Güncelleme Tarihi:
Liv Hospital gastroenteroloji uzmanı Doç. Dr. Binnur Şimşek’in verdiği bilgiye göre, Türkiye’de hepatit B taşıyıcılık oranı ortalama yüzde 4. Bu oran dünya ülkeleri arasında orta sıklıktayız anlamına gelse de önemsemek zorundayız. Çünkü kronik B hepatitli hastalarda karaciğer kanseri gelişme riski yaklaşık 200 kat artıyor. Hastaların yüzde 15-25’i karaciğer sirozu veya karaciğer kanserinden kaybediliyor.
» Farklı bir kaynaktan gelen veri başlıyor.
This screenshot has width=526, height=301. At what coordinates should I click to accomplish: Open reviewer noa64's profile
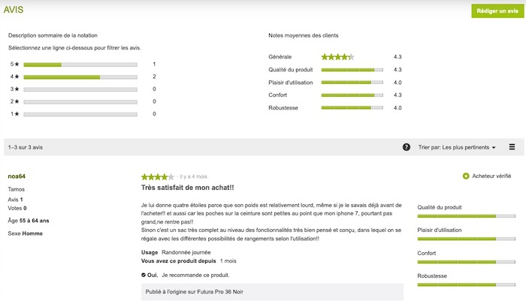click(17, 176)
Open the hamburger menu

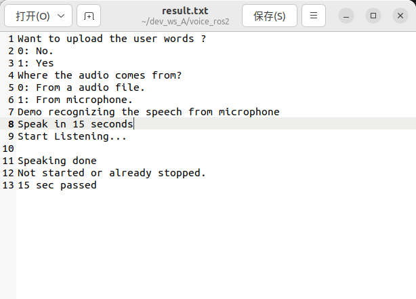tap(314, 16)
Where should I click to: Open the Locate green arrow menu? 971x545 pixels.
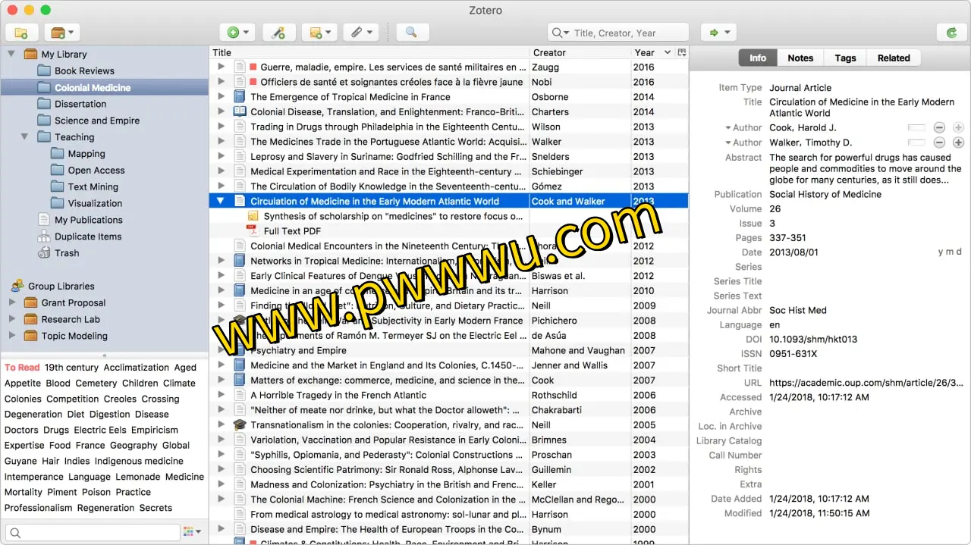click(718, 33)
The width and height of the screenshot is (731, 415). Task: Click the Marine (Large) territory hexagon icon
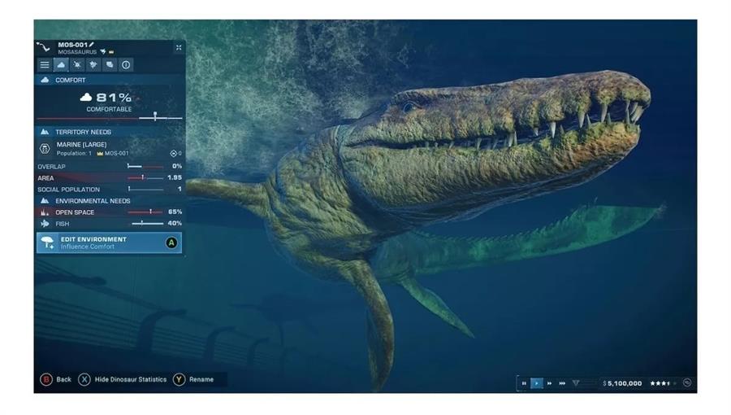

Ayrıca Hepatit B virüsü, hepatit C virüsünden farklı olarak, karaciğer sirozu yapmadan da karaciğer kanserine yol açabiliyor. Hepatit C’de ise yıllık karaciğer kanseri gelişme riski, siroz geliştikten sonra yaklaşık yüzde 1–6 düzeyinde.
AŞI KANSERİ ÖNLÜYOR
AMELİYATLAR GELİŞİYOR
Karaciğer kanseri tedavisinde cerrahinin de rolü büyük. Laparoskopik ya da halk arasındaki bilinen tabiriyle kapalı yöntem cerrahiyle karaciğer ameliyatlarını başarılı bir şekilde yapabilmek mümkün. Yakın zamanda ameliyat yöntemlerine robotik cerrahi de katıldı. Genel Cerrahi Uzmanı Yrd. Doç. Dr. Kürşat Serin, “Açık cerrahide, karın içine ulaşabilmek için karını boydan boya kaplayan bir kesi yapmak zorundaydık. Laparoskopik (kapalı) teknikte ise 0,5-1 cm boyutunda beş kesi ve 4-5 cm’lik piyesin dışarı alındığı kesiyle ameliyatlar tamamlanabiliyor” diyor.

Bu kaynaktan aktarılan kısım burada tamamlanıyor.